Each entry in the material below should be copied without any alteration.

---

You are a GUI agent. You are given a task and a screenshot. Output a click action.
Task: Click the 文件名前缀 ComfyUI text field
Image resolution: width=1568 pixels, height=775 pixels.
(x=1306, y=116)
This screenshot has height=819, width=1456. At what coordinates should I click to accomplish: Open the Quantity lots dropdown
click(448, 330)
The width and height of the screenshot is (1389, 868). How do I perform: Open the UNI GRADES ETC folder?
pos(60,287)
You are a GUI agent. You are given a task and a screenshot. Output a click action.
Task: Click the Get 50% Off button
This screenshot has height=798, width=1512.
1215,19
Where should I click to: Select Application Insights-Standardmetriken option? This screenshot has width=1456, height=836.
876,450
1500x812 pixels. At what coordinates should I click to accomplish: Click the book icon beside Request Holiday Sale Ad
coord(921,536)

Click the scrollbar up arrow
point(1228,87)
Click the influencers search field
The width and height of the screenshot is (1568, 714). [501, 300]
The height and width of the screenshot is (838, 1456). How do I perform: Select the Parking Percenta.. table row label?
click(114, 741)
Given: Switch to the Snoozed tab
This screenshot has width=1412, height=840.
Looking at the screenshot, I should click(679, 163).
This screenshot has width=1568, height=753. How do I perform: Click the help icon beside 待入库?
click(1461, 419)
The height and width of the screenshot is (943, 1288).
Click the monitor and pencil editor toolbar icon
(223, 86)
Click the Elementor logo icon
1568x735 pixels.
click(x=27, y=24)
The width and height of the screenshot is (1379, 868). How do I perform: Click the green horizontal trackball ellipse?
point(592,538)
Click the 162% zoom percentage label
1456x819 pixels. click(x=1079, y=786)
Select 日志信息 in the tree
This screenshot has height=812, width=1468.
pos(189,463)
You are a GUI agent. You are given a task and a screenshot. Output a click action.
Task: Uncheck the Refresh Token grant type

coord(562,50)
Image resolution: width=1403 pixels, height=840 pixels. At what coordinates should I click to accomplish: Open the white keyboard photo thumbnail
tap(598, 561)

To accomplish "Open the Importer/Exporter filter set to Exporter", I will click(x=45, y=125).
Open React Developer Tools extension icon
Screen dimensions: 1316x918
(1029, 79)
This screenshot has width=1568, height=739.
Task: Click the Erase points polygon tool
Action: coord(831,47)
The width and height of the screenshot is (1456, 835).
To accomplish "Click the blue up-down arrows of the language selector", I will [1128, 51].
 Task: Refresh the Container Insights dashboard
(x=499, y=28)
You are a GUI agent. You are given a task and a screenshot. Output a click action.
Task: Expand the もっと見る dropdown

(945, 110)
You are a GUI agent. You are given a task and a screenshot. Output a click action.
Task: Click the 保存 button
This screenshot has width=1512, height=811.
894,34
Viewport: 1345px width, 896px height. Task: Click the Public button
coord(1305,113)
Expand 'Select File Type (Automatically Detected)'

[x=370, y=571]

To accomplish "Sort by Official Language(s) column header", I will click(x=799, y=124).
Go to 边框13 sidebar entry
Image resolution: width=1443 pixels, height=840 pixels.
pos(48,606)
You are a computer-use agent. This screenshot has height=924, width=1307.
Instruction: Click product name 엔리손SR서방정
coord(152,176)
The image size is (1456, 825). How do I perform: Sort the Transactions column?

---

> _ANSWER SPACE_:
You are a GUI agent. You are given a task and a screenshot. Output a click action.
Task: Click the 文件名前缀 ComfyUI text field
Image resolution: width=1568 pixels, height=775 pixels.
(x=1306, y=116)
This screenshot has height=819, width=1456. At what coordinates should I click to accomplish: Open the Quantity lots dropdown
click(448, 330)
The width and height of the screenshot is (1389, 868). How do I perform: Open the UNI GRADES ETC folder?
pos(60,287)
You are a GUI agent. You are given a task and a screenshot. Output a click action.
Task: Click the Get 50% Off button
This screenshot has height=798, width=1512.
1215,19
Where should I click to: Select Application Insights-Standardmetriken option? This screenshot has width=1456, height=836.
876,450
1500x812 pixels. At what coordinates should I click to accomplish: Click the book icon beside Request Holiday Sale Ad
coord(921,536)

Click the scrollbar up arrow
point(1228,87)
Click the influencers search field
The width and height of the screenshot is (1568, 714). [501, 300]
The height and width of the screenshot is (838, 1456). How do I perform: Select the Parking Percenta.. table row label?
click(114, 741)
Given: Switch to the Snoozed tab
This screenshot has width=1412, height=840.
Looking at the screenshot, I should click(679, 163).
This screenshot has width=1568, height=753. How do I perform: Click the help icon beside 待入库?
click(1461, 419)
The height and width of the screenshot is (943, 1288).
Click the monitor and pencil editor toolbar icon
(223, 86)
Click the Elementor logo icon
1568x735 pixels.
click(x=27, y=24)
The width and height of the screenshot is (1379, 868). How do I perform: Click the green horizontal trackball ellipse?
point(592,538)
Click the 162% zoom percentage label
1456x819 pixels. click(x=1079, y=786)
Select 日志信息 in the tree
This screenshot has height=812, width=1468.
pos(189,463)
You are a GUI agent. You are given a task and a screenshot. Output a click action.
Task: Uncheck the Refresh Token grant type

coord(562,50)
Image resolution: width=1403 pixels, height=840 pixels. At what coordinates should I click to accomplish: Open the white keyboard photo thumbnail
tap(598, 561)

To accomplish "Open the Importer/Exporter filter set to Exporter", I will click(x=45, y=125).
Open React Developer Tools extension icon
Screen dimensions: 1316x918
(1029, 79)
This screenshot has width=1568, height=739.
Task: Click the Erase points polygon tool
Action: coord(831,47)
The width and height of the screenshot is (1456, 835).
To accomplish "Click the blue up-down arrows of the language selector", I will [1128, 51].
 Task: Refresh the Container Insights dashboard
(x=499, y=28)
You are a GUI agent. You are given a task and a screenshot. Output a click action.
Task: Expand the もっと見る dropdown

(945, 110)
You are a GUI agent. You are given a task and a screenshot. Output a click action.
Task: Click the 保存 button
This screenshot has width=1512, height=811.
894,34
Viewport: 1345px width, 896px height. Task: Click the Public button
coord(1305,113)
Expand 'Select File Type (Automatically Detected)'

[x=370, y=571]

To accomplish "Sort by Official Language(s) column header", I will click(x=799, y=124).
Go to 边框13 sidebar entry
Image resolution: width=1443 pixels, height=840 pixels.
pos(48,606)
You are a computer-use agent. This screenshot has height=924, width=1307.
Instruction: Click product name 엔리손SR서방정
coord(152,176)
The image size is (1456, 825). How do I perform: Sort the Transactions column?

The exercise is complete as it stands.